- [Material provided]

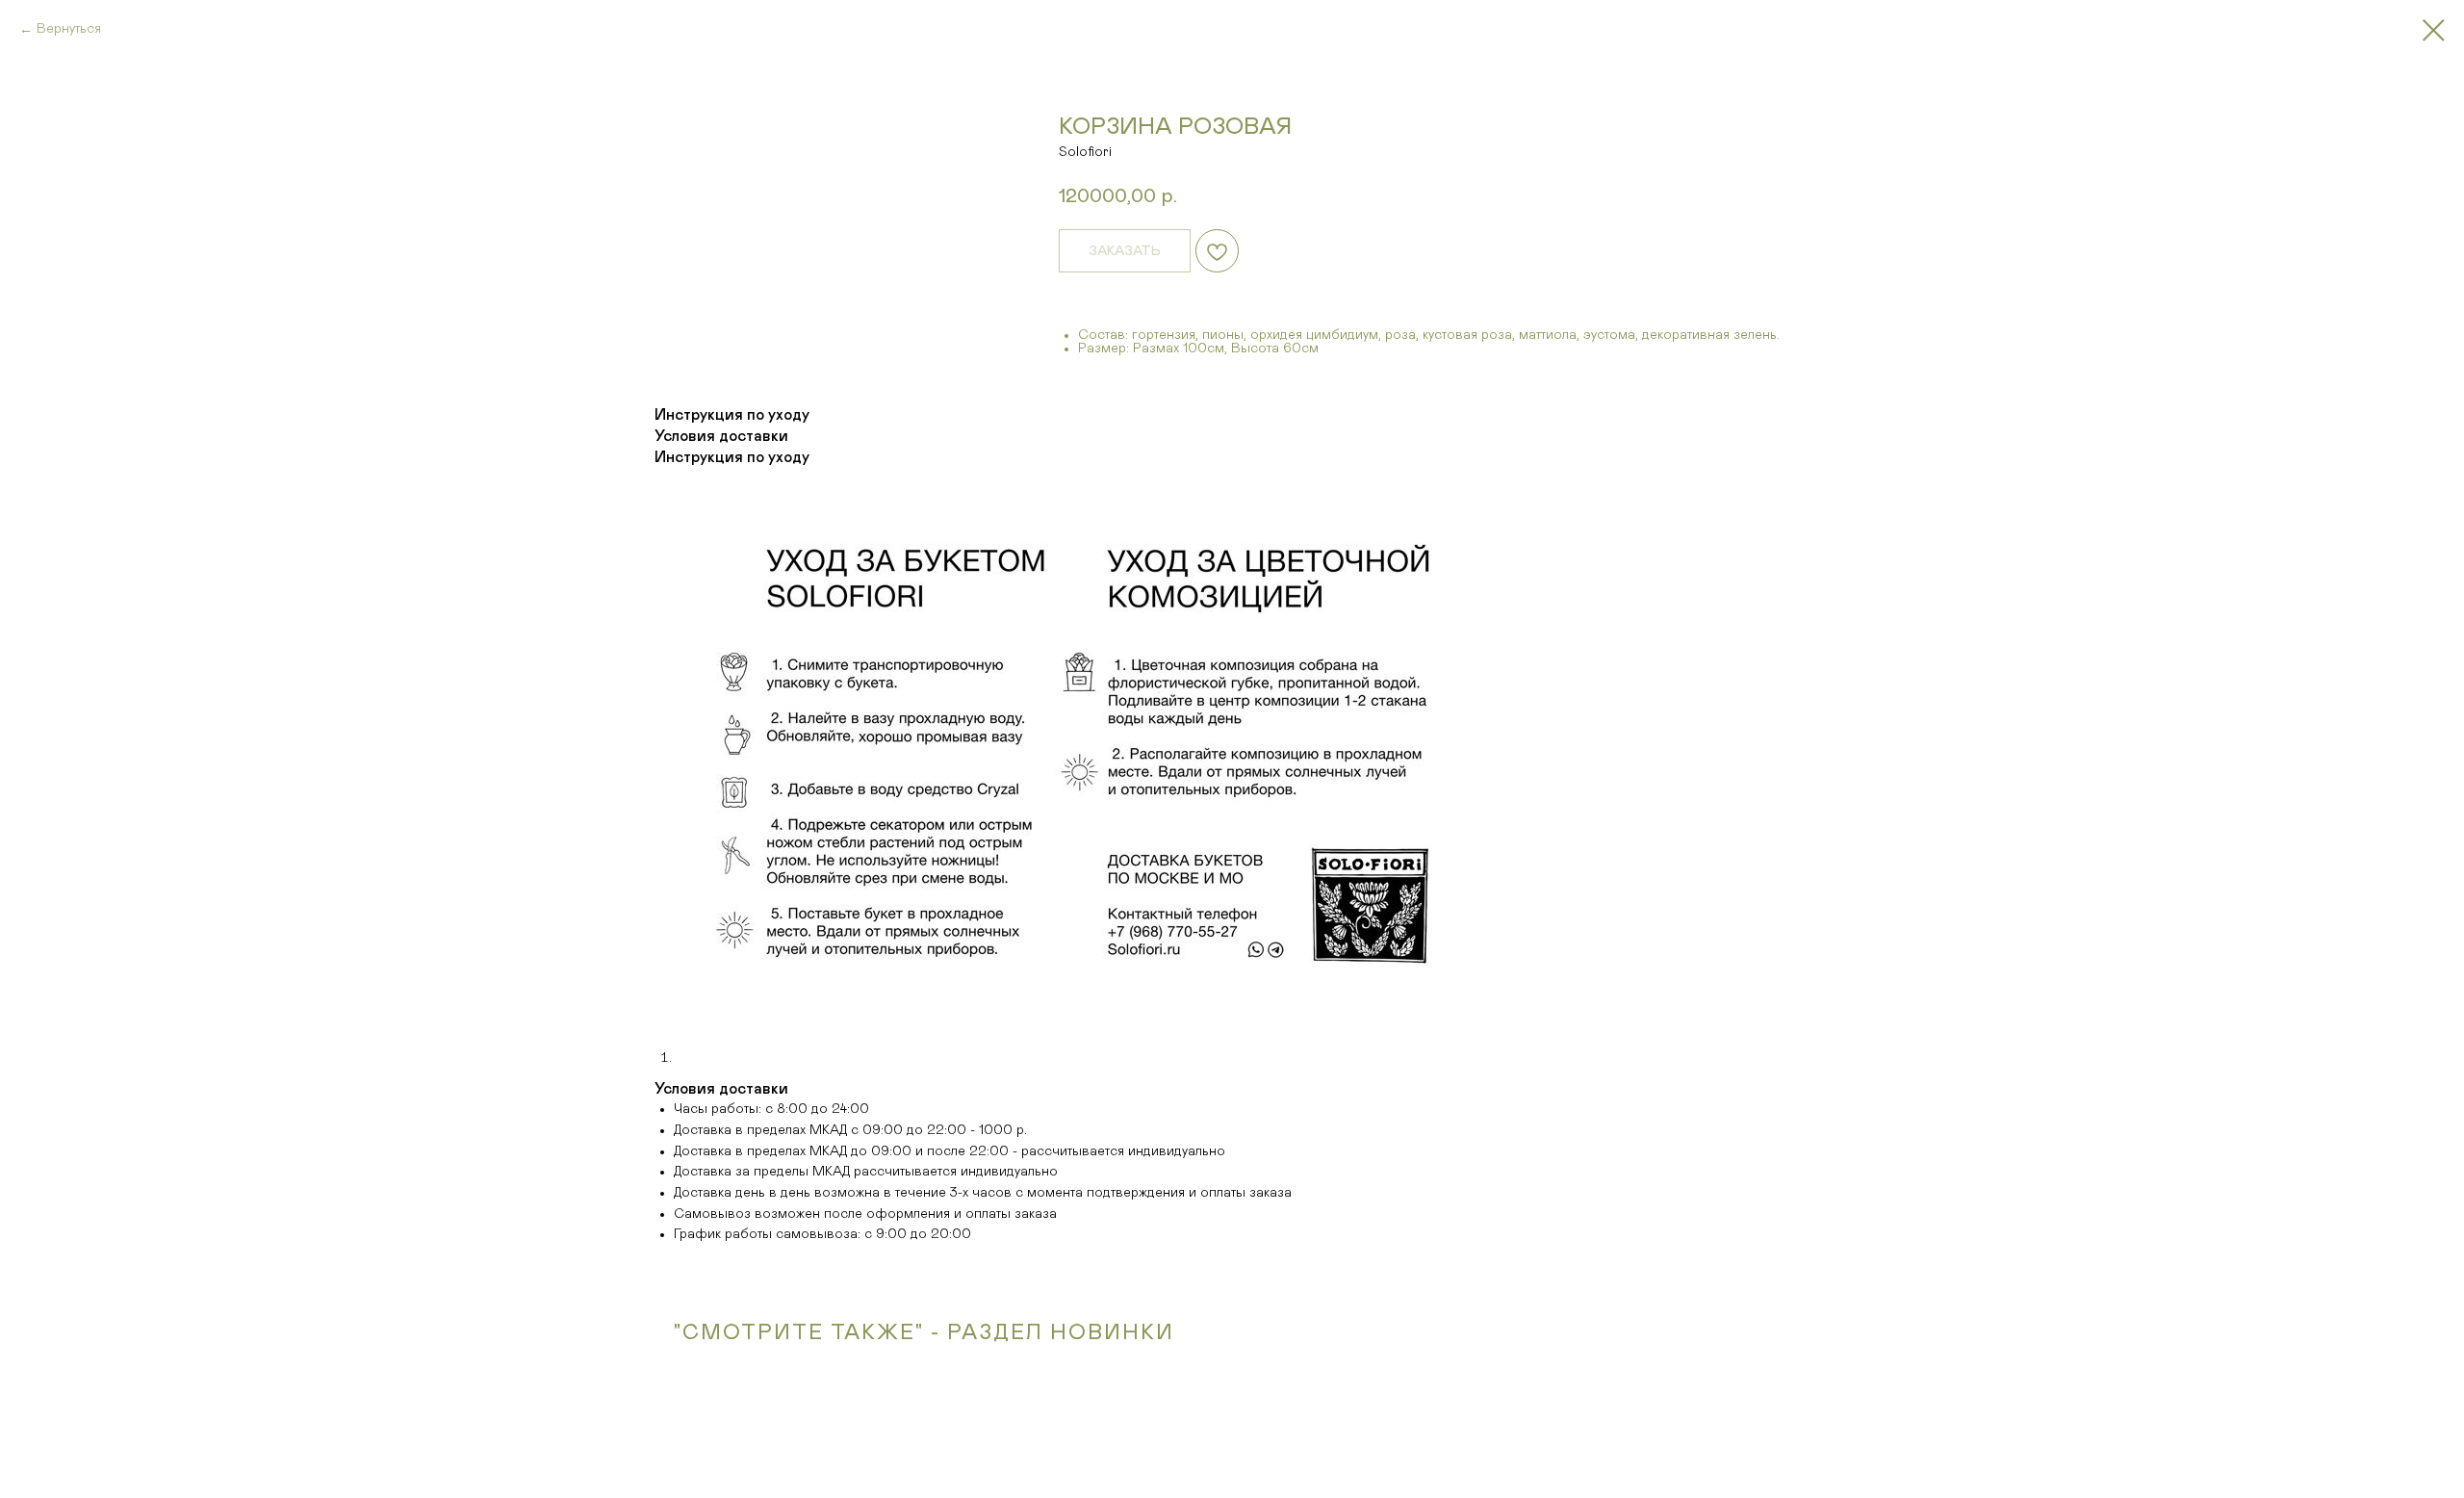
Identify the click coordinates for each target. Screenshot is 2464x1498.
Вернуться (69, 29)
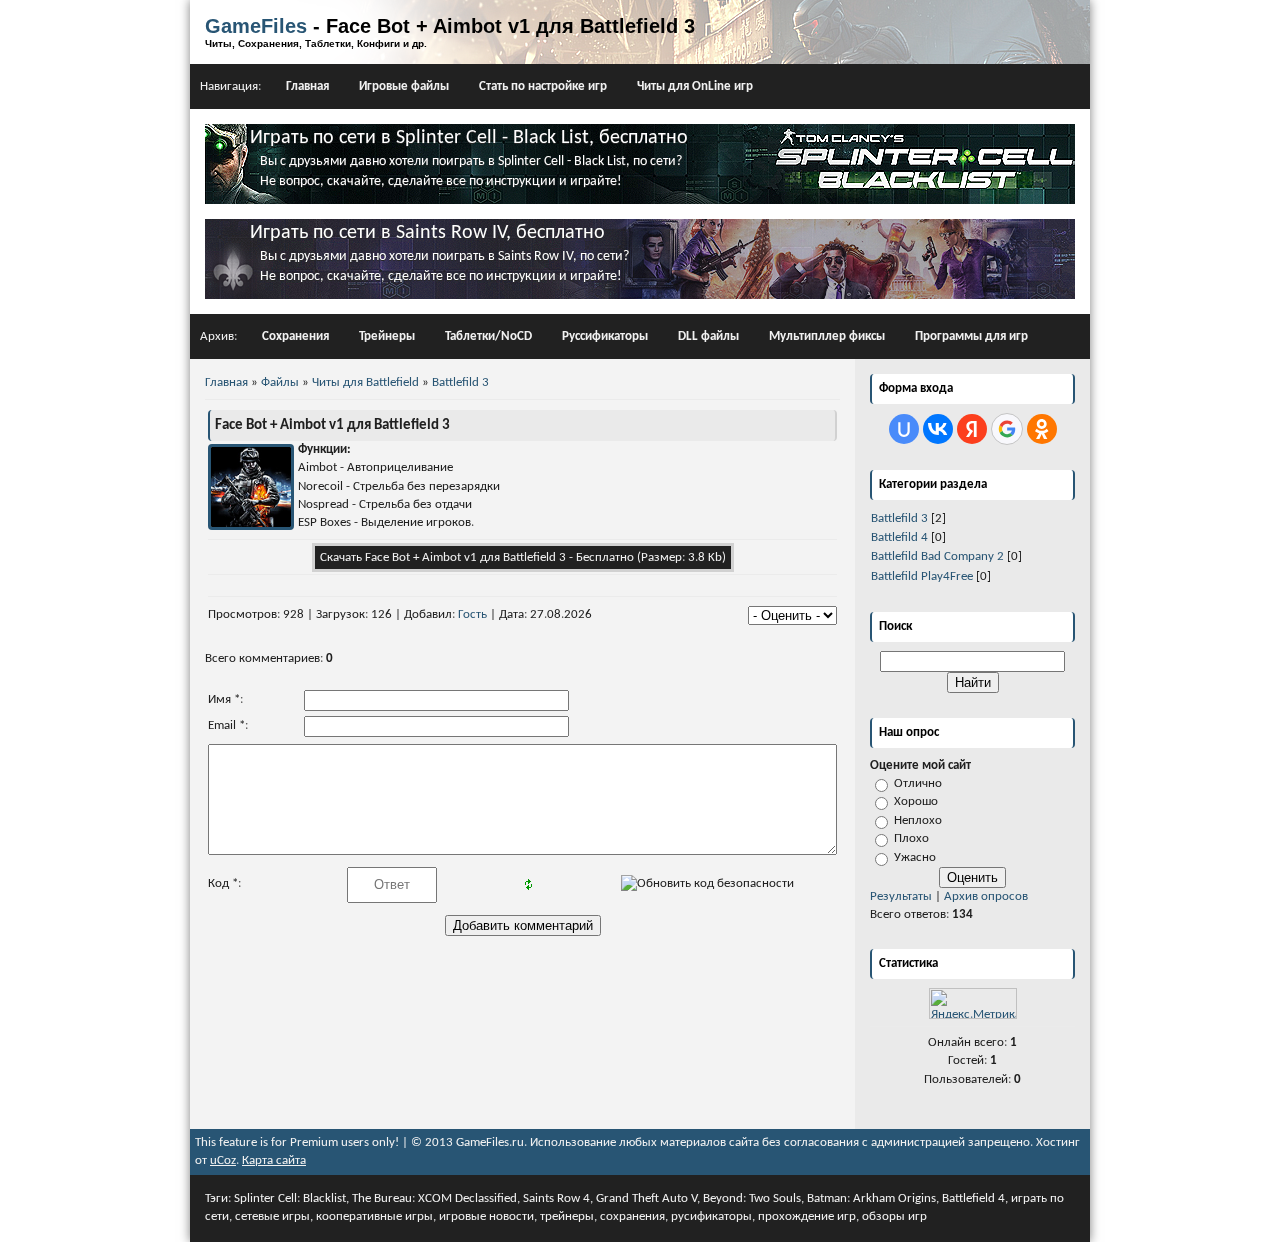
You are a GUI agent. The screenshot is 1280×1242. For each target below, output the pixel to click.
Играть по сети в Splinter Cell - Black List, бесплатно (469, 138)
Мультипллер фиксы (827, 336)
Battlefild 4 (899, 537)
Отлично (918, 783)
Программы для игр (971, 336)
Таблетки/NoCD (488, 336)
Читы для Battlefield (365, 382)
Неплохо (918, 820)
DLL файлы (708, 336)
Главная (307, 86)
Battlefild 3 (899, 518)
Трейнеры (387, 336)
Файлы (280, 382)
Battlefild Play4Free (922, 576)
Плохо (911, 838)
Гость (472, 614)
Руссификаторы (605, 336)
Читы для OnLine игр (695, 86)
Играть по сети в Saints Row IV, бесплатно (427, 233)
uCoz (223, 1160)
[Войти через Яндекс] (972, 429)
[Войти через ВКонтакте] (938, 429)
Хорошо (916, 801)
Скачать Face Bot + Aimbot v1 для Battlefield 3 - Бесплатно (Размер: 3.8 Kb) (523, 557)
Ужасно (915, 857)
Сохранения (295, 336)
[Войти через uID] (904, 429)
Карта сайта (274, 1160)
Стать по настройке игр (543, 86)
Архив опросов (986, 896)
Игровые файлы (404, 86)
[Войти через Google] (1007, 429)
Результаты (901, 896)
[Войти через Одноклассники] (1042, 429)
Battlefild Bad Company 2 (937, 556)
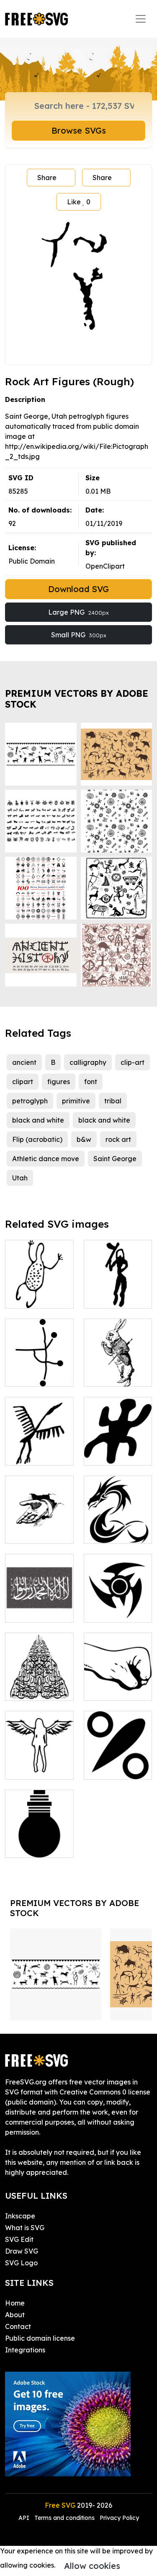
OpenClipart (105, 566)
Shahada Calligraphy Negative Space (39, 1596)
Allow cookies (92, 2566)
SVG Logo (21, 2263)
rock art (118, 1139)
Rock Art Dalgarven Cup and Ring (39, 1365)
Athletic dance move (45, 1158)
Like (78, 202)
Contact (18, 2326)
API (24, 2518)
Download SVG (78, 589)
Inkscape (20, 2216)
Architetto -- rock (118, 1684)
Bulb (21, 1846)
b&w (84, 1139)
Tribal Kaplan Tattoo (117, 1606)
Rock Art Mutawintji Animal (39, 1287)
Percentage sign (117, 1763)
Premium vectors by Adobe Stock (76, 699)
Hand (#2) (31, 1532)
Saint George (114, 1158)
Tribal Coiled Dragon (117, 1527)
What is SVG (24, 2227)
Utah (20, 1178)
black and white (38, 1120)
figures (58, 1081)
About (15, 2315)
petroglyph (30, 1101)
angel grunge (36, 1768)
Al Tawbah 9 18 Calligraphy (39, 1684)
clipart (22, 1081)
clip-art (132, 1062)
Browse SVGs (78, 130)
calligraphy (87, 1062)
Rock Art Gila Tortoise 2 (118, 1449)
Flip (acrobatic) (37, 1139)
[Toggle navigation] (140, 19)
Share (47, 177)
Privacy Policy (119, 2518)
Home (15, 2303)
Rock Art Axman (117, 1292)
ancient (24, 1062)
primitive (76, 1101)
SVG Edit (19, 2239)
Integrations (25, 2350)
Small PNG (78, 635)
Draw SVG (21, 2251)
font (90, 1081)
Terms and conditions (64, 2518)
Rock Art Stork (37, 1454)
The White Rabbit (117, 1370)
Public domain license (40, 2338)
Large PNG (78, 612)
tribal (112, 1101)
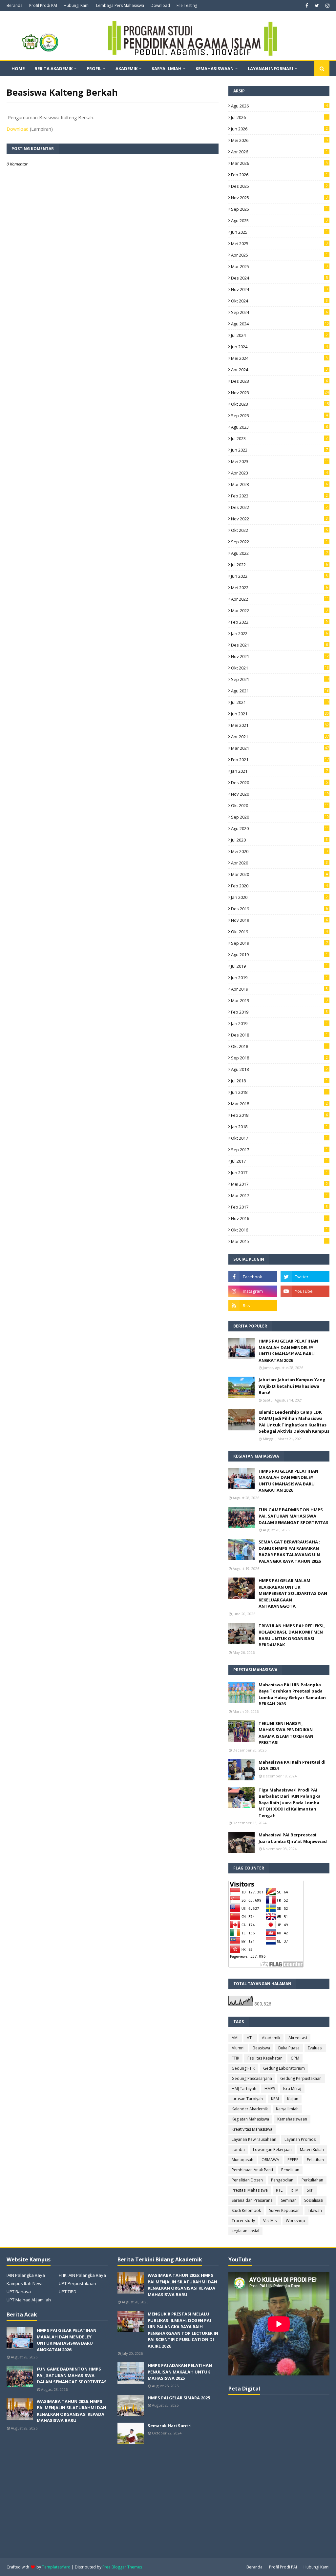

- [Task prompt] Lines to set down from above: the line with "Rock Art Dalgarven Cup and Ring (39, 1365)", the line with "Rock Art Gila Tortoise 2 (118, 1449)", and every line between, each exactly as written.

- [Completed exercise]
Rock Art Dalgarven Cup and Ring (39, 1365)
Athletic dance move (45, 1158)
Like (78, 202)
Contact (18, 2326)
API (24, 2518)
Download SVG (78, 589)
Inkscape (20, 2216)
Architetto -- rock (118, 1684)
Bulb (21, 1846)
b&w (84, 1139)
Tribal Kaplan Tattoo (117, 1606)
Rock Art Mutawintji Animal (39, 1287)
Percentage sign (117, 1763)
Premium vectors by Adobe Stock (76, 699)
Hand (#2) (31, 1532)
Saint George (114, 1158)
Tribal Coiled Dragon (117, 1527)
What is SVG (24, 2227)
Utah (20, 1178)
black and white (38, 1120)
figures (58, 1081)
About (15, 2315)
petroglyph (30, 1101)
angel grunge (36, 1768)
Al Tawbah 9 18 Calligraphy (39, 1684)
clipart (22, 1081)
clip-art (132, 1062)
Browse SVGs (78, 130)
calligraphy (87, 1062)
Rock Art Gila Tortoise 2 (118, 1449)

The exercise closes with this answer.